AIM OF THE TASK ▸ Restate word for word the lines below, from the one containing "You are a computer-use agent. 963x404 pixels." through the final line, with no pictures included.

DATA FOR REVIEW ▸
:::::

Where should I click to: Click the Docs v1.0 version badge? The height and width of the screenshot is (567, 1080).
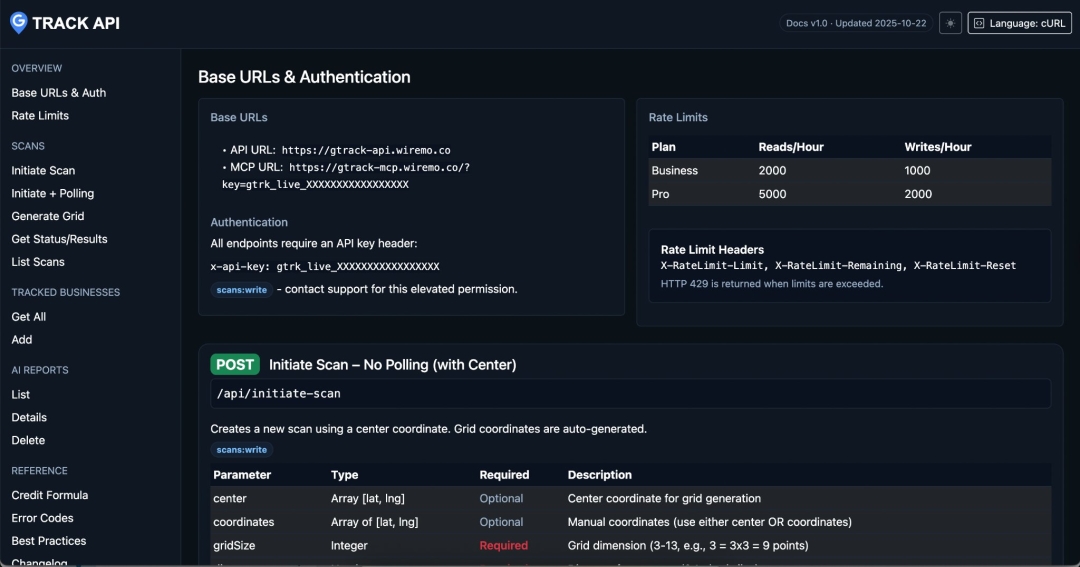pos(857,23)
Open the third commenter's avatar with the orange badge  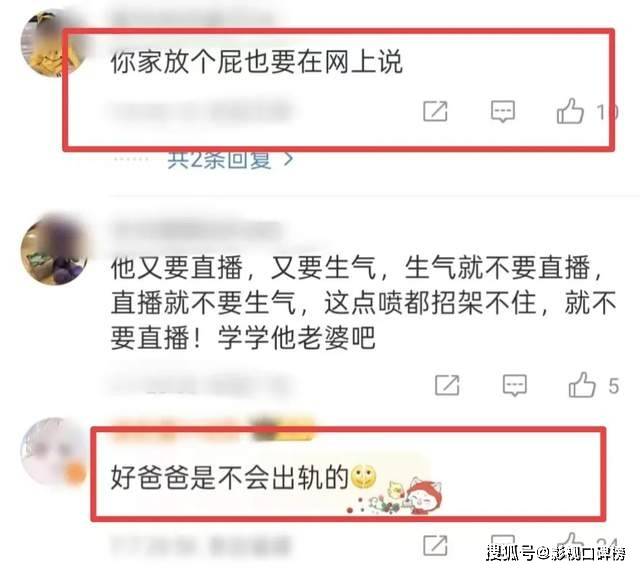(53, 452)
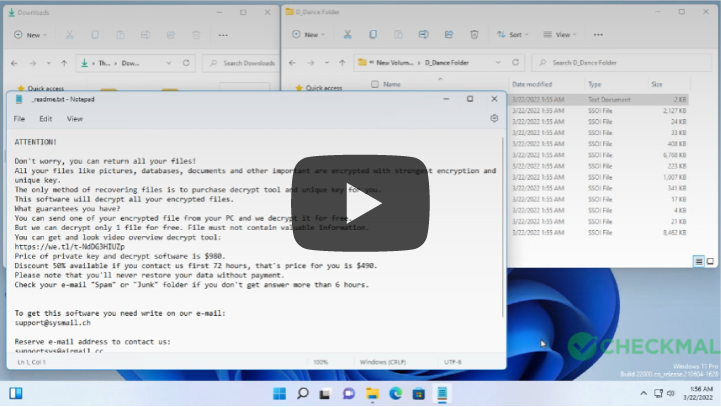Open the File menu in Notepad
This screenshot has width=721, height=407.
(x=19, y=118)
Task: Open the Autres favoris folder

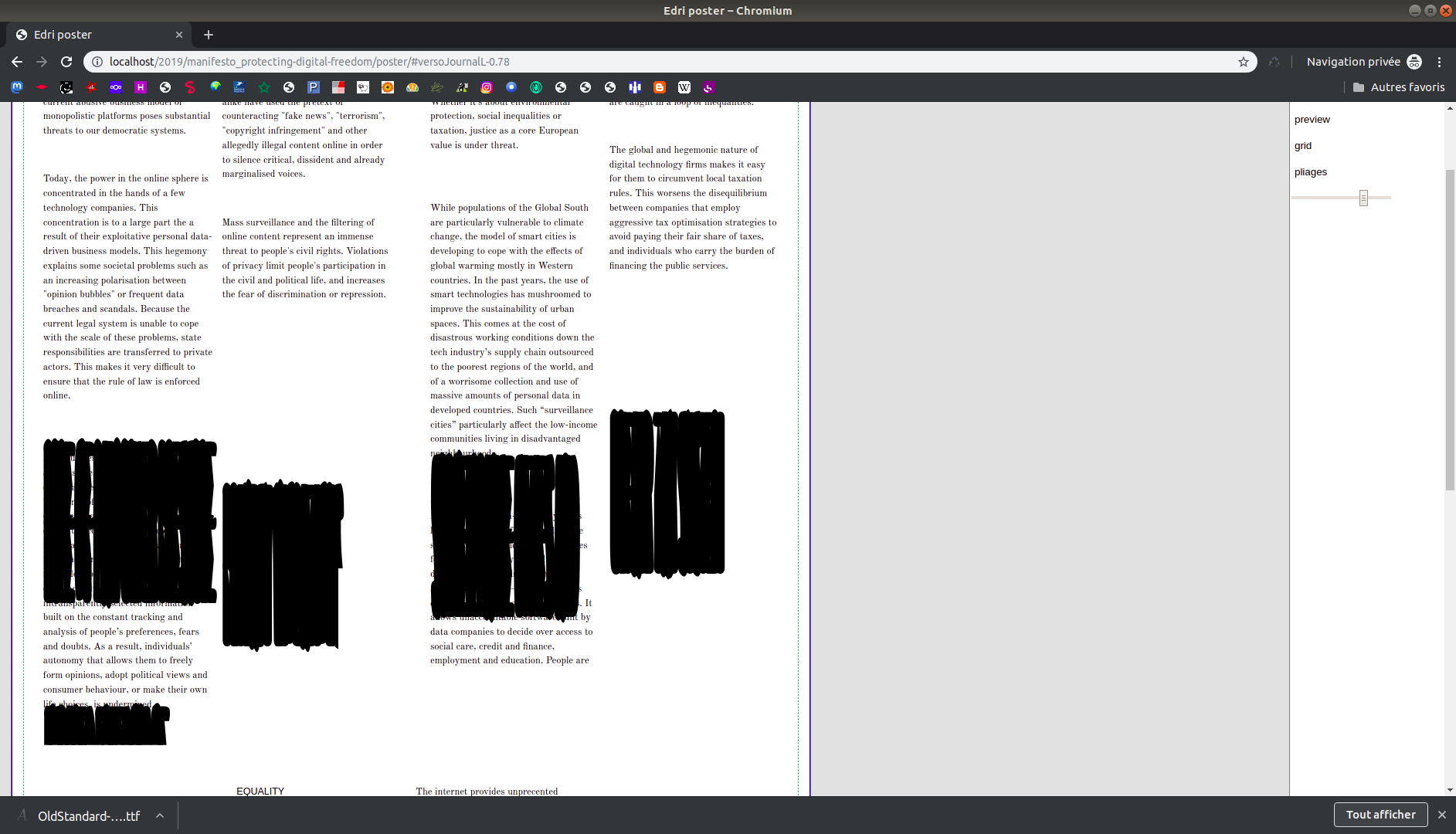Action: (1399, 87)
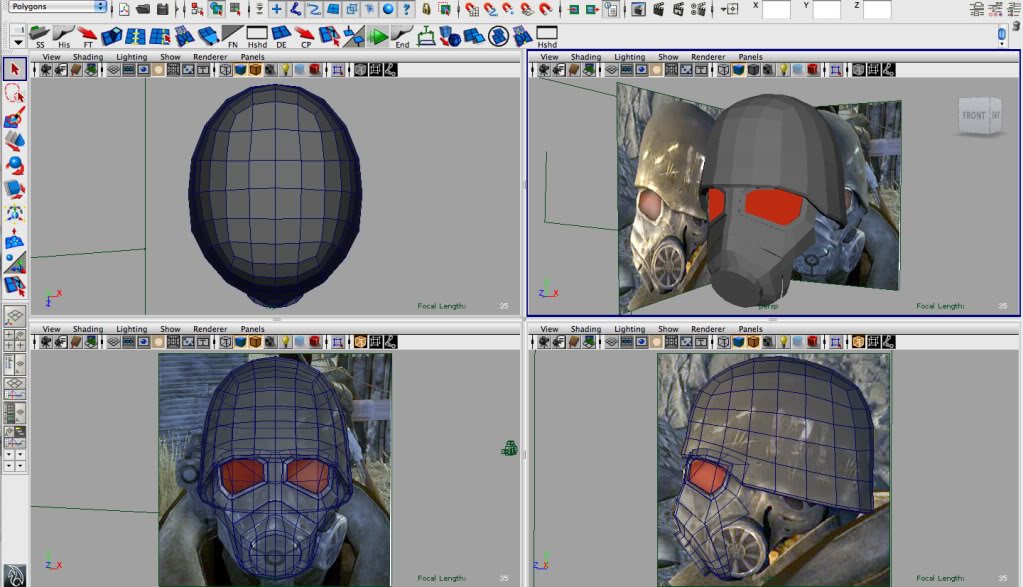The image size is (1023, 587).
Task: Select the arrow Select tool in toolbox
Action: point(14,69)
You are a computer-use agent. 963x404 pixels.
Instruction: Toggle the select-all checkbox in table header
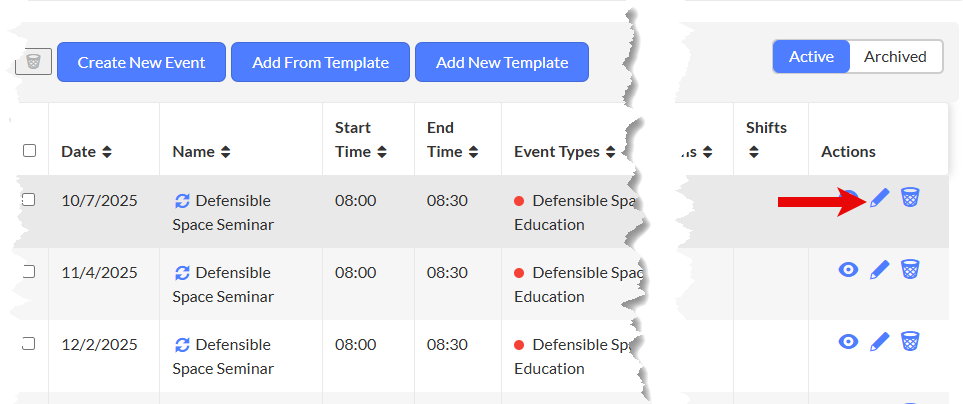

:::::

ANSWER TO THIS EXERCISE ▸
You are a computer-use agent. 963x404 pixels.
Instruction: Toggle the select-all checkbox in table header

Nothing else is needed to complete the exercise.